Retail revival the goal for site Progress vacated
Owners see the building's elegance as a lure.
By By James Thorner
Published November 16, 2007
ST. PETERSBURG - With its Mediterranean, copper-domed towers and limestone-arched entryway, the complex at 100 Central Ave. was conceived in the late 1980s as a grand shopping destination.
But what Maas Brothers and Burdines failed to achieve two decades ago, maybe Fresh Market or Crate and Barrel could fulfill today.
Or so the building's Michigan owners hope.
Rebranded as 100 Bay Central, the edifice dominating one full block of downtown St. Petersburg crawled with real estate brokers Thursday afternoon.
Supplied with wine, cheese and iced shrimp, they got their first peek in about a decade at the complex's sleek glass lobby and high-ceilinged floor space. Most of it was off limits until Progress Energy Florida vacated the building this year for its new 16-story headquarters a couple of blocks away.
The owners hope to put a couple of stores on a ground floor totaling 63,000 square feet. One or two corporate tenants could lease the second floor's 72,000 square feet of offices. But they're flexible: They want to fill the place by June 1.
"After the first of the year, we're going to hit the ground hard," said Claire Calzon, the Colliers Arnold agent chasing retailers for owner Lutz Real Estate Investments.
"We're looking forward to getting some life back into this building."
Lutz paid $15-million last year for the building, once known as the South Core project.
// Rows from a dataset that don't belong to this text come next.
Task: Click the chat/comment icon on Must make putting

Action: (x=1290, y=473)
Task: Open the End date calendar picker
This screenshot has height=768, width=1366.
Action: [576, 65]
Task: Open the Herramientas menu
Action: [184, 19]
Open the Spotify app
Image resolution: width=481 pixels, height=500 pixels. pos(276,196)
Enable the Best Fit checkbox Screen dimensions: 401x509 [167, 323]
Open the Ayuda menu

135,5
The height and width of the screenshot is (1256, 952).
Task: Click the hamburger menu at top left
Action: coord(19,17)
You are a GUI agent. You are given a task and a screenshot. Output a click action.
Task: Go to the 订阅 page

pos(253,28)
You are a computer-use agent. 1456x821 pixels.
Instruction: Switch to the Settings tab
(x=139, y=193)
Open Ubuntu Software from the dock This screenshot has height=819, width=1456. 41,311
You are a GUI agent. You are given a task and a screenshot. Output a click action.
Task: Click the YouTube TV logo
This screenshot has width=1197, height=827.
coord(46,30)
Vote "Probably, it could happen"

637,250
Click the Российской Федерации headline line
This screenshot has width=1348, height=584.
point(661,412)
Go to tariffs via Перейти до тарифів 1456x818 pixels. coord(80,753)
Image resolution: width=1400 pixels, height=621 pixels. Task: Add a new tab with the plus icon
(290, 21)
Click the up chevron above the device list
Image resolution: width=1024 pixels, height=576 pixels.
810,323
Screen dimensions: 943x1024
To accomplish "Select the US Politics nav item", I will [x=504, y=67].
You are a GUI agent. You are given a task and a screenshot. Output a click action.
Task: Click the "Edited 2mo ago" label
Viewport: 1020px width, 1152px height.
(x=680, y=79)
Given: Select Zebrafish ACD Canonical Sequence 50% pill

It was part of a multiblock retail district pitched by Bay Plaza Development Group in 1987. The north end of the district became the shops, restaurants and movie theater of BayWalk.
Bay Central is counting on downtown condo construction - the giant Signature Place condo tower is rising next door - to help supply both retail customers and cubicle dwellers.
In a swipe at Tampa's high level of investor-owned condos, Colliers Arnold agent Ben McLeish said St. Peterburg's condos are actually lived in.
Bay Central owner Adam Lutz concurred in plugging St. Pete's prospects over its sister city across the bay.
"It's really a better 24-hour city than Tampa," Lutz said.